▸ **Documento**:
▼▼▼

Ministro da Defesa Nacional
P-7/94
Nº 14/B/99
1999.05.11
Área: A5

Assunto:MILITARES – DIREITO PENITENCIÁRIO MILITAR – ALTERAÇÃO LEGISLATIVA – LEI GERAL PENITENCIÁRIA MILITAR.

Sequência:Sem resposta.

1. No âmbito da instrução do processo acima identificado, solicitou a Provedoria de Justiça informação a esse Ministério acerca da eventual adopção, por parte do Governo, “de medidas tendentes a alterar o actual regime prisional militar e quais, em caso afirmativo” (cf. ofício n…º).
1.1. Teve-se então a preocupação de esclarecer que a questão se devia “ao facto de o Direito Penitenciário Militar ser regulado pelo Decreto de 30 de Dezembro de 1896, que se revela totalmente desadequado aos fundamentos do Estado de direito democrático” e aproveitou-se a ocasião para questionar o Ministério acerca da eventual existência de regulamentos internos ou quaisquer outras normas legais que disciplinassem o funcionamento dos presídios militares, para além do citado Decreto de 1896.

▲▲▲

▸ **Instrução dada 1**: Reescreva o trecho da listagem desde a linha que contém "floodlight (1015, 836)" até à linha que contém "results [589, 921]", ambas incluídas, substituindo "school" por "college" e deixando tudo o resto inalterado.
O documento e a listagem não têm qualquer relação entre si.

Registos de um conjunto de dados
▼▼▼

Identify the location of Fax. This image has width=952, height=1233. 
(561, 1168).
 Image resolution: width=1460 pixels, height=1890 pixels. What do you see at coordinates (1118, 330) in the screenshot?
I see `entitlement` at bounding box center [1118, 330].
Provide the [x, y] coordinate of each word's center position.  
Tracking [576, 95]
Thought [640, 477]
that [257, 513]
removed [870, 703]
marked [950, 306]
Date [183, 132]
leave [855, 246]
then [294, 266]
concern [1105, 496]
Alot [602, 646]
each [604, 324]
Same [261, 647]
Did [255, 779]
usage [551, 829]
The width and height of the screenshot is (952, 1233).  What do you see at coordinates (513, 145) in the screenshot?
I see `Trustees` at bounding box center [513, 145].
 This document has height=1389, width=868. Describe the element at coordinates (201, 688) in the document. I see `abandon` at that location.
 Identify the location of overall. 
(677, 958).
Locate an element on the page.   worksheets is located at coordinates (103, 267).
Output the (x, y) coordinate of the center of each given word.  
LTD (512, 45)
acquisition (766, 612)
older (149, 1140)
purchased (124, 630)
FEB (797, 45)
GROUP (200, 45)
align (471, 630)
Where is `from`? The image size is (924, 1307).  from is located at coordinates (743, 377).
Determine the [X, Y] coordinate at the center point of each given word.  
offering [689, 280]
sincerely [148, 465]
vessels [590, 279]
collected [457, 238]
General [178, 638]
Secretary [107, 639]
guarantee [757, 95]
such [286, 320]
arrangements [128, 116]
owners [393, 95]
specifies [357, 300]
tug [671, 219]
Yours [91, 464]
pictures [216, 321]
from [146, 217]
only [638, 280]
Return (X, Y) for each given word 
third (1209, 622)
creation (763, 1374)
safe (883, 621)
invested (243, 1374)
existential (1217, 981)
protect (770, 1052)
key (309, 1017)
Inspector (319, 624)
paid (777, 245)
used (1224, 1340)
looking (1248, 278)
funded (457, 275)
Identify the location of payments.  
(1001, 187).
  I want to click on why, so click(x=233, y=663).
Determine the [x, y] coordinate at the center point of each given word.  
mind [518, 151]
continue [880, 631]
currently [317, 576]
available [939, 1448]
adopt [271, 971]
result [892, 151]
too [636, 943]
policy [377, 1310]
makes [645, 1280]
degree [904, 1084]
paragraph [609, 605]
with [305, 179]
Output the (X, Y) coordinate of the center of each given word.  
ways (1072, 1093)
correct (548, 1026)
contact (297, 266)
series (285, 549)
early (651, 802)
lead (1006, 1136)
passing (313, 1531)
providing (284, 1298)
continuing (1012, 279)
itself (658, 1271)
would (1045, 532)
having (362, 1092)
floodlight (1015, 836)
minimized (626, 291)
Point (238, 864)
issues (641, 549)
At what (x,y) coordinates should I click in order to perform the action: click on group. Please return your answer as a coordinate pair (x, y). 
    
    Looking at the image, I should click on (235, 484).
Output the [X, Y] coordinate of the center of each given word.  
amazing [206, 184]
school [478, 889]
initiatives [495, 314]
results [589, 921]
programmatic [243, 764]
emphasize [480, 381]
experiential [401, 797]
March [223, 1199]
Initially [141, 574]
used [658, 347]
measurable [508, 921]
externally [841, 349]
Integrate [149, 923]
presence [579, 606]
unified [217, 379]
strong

▲▲▲

▸ **Instrução dada 2**: Reproduza sem alterações o trecho do documento sobre o regime prisional militar desde "Ministro da Defesa" até "Sequência:Sem resposta.".

▸ **Resposta correta 1**:
floodlight (1015, 836)
minimized (626, 291)
Point (238, 864)
issues (641, 549)
At what (x,y) coordinates should I click in order to perform the action: click on group. Please return your answer as a coordinate pair (x, y). 
    
    Looking at the image, I should click on (235, 484).
Output the [X, Y] coordinate of the center of each given word.  
amazing [206, 184]
college [478, 889]
initiatives [495, 314]
results [589, 921]

▸ **Resposta correta 2**:
Ministro da Defesa Nacional
P-7/94
Nº 14/B/99
1999.05.11
Área: A5

Assunto:MILITARES – DIREITO PENITENCIÁRIO MILITAR – ALTERAÇÃO LEGISLATIVA – LEI GERAL PENITENCIÁRIA MILITAR.

Sequência:Sem resposta.